Cassava, manioc and yuca are all names of the same tuber with brown fibrous skin and white earthy-tasting flesh depending on which part of the world you are in.
What is Cassava?
Cassava is a starchy root vegetable that has been used in many parts of the world for centuries. It’s also known as manioc, tapioca, yuca, mandioca and casabe. The plant grows in tropical climates all over the world and can be found growing wild or cultivated. In fact, it was first domesticated by native people in Africa and then spread to other regions around.
Cassava is arguably the more widely used name for this longish tuber that measures about 6 to 8 inches in length and about 2 inches in width upon maturity.
The cassava plant can be found all over Africa, South America, Asia and Eastern Australia. Cassava is one of the most important food crops in the world and it has been used for centuries by people who live in these areas.

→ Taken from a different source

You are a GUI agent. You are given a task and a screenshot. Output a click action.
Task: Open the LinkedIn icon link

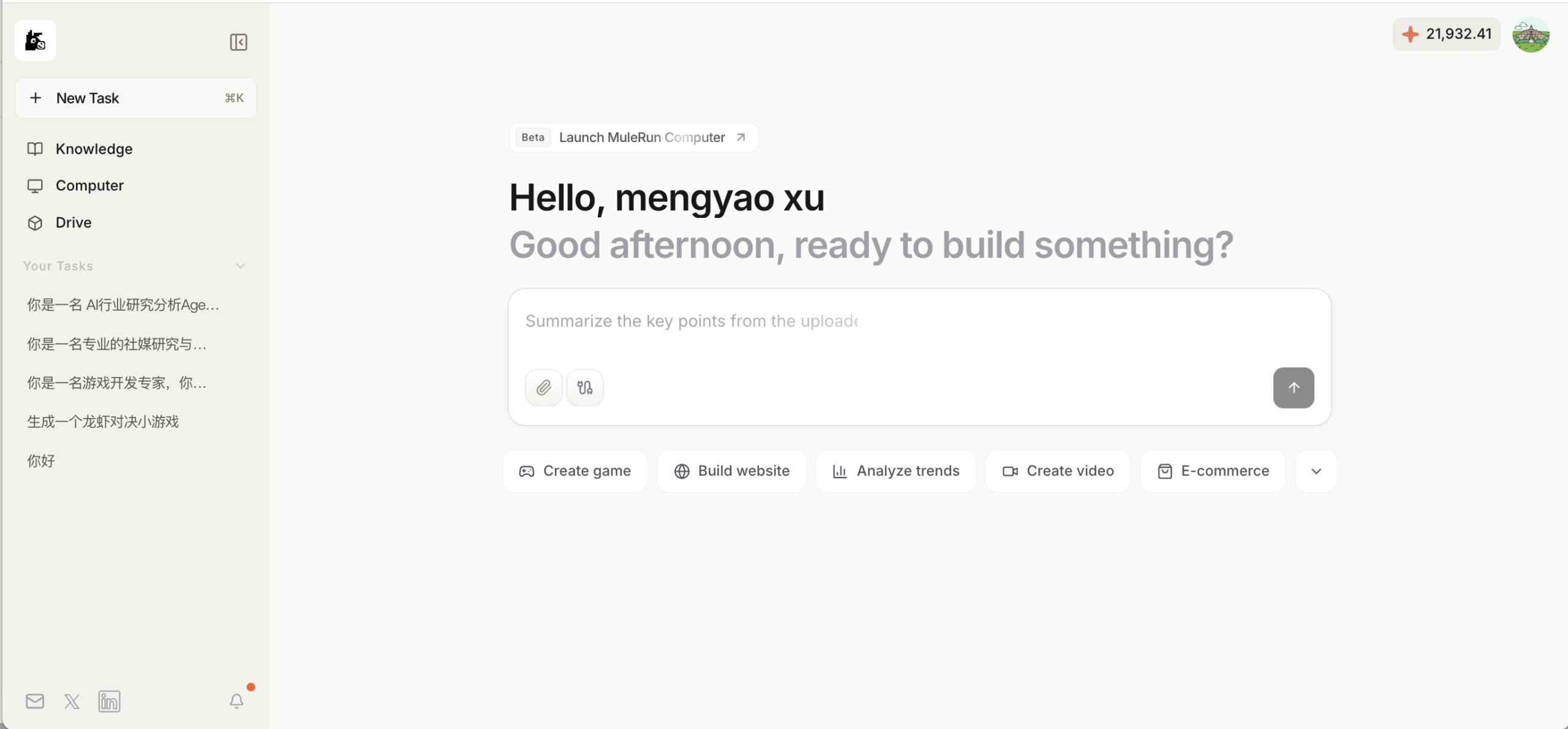(109, 701)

Cassava comes in the sweet and bitter variety and must always be cooked or boiled before consumption due to its natural cyanide content.
You can buy either frozen or fresh sweet cassava at your local shops as whole or partial tubers. As a flour, it is considered a good option for gluten-free baking as it is a viable replacement for all-purpose or regular flour. In French, it is called farine de manioc also known as cassava flour in English.
Confusion could arise when your local shops support both labels of cassava flour and tapioca flour. Our article cassava vs tapioca helps to further clear up this confusion in terms of their uses and how to spot their differences once and for all.
What Does Cassava Taste Like?
With its white firm flesh, cassava tastes earthy, slightly sweet and soft after it has been boiled or cooked, much like a sweet potato. Its skin needs to be washed and peeled and it is poisonous, if eaten raw.
However, once it is roasted, chopped, dried, and grounded into flour, it loses much of its natural acid that causes bitterness and cyanide poisoning. The taste is still earthy yet mild and neutral so it will not impart any unexpected taste, making it ideal for your baking and cooking needs.
Cassava starch or tapioca starch is made from the starchy liquid of cassava root. The root is pulverized into a pulp, then squeezed and dried, leaving a white, odorless and tasteless powder that can be used as an additive in food products. It has been used for centuries to make foods more palatable and to improve texture.
Is Cassava, Manioc and Yuca the same?
Yes, they are just different names given to the same root vegetable.
The cassava plant is a drought-tolerant native to South America, Africa and Asia. In these regions, it is widely cultivated and consumed as a major staple food.
Yuca is the Spanish word for cassava whereas manioc is from French.
Sometimes cassava can be called tapioca. It really depends on which part of the world you are in and what the manufacturer has chosen to label it as.
Is it Yuca or Yucca?
It depends on what you are referring to. Both names do exist but are referring to two different types of plants.
If you are meaning to refer to the edible tuber vegetable of the cassava plant or Manihot esculenta then it is yuca. It belongs to the Spurge plant family and it is cultivated prolifically in tropical climates for its roots.
The yuca plant grows to an average of 10 feet but it is not uncommon for it to double in height in other regions.
Yuca is pronounced as “yoo-kah” if you are referring to the tuber whereas yucca, the flowering ornamental plant, is pronounced as “yuk-kah”.
As for the other name, yucca is referring to a plant found natively in North America, Mexico and the Carribean. It is related to the Asparagaceae a flowering asparagus family.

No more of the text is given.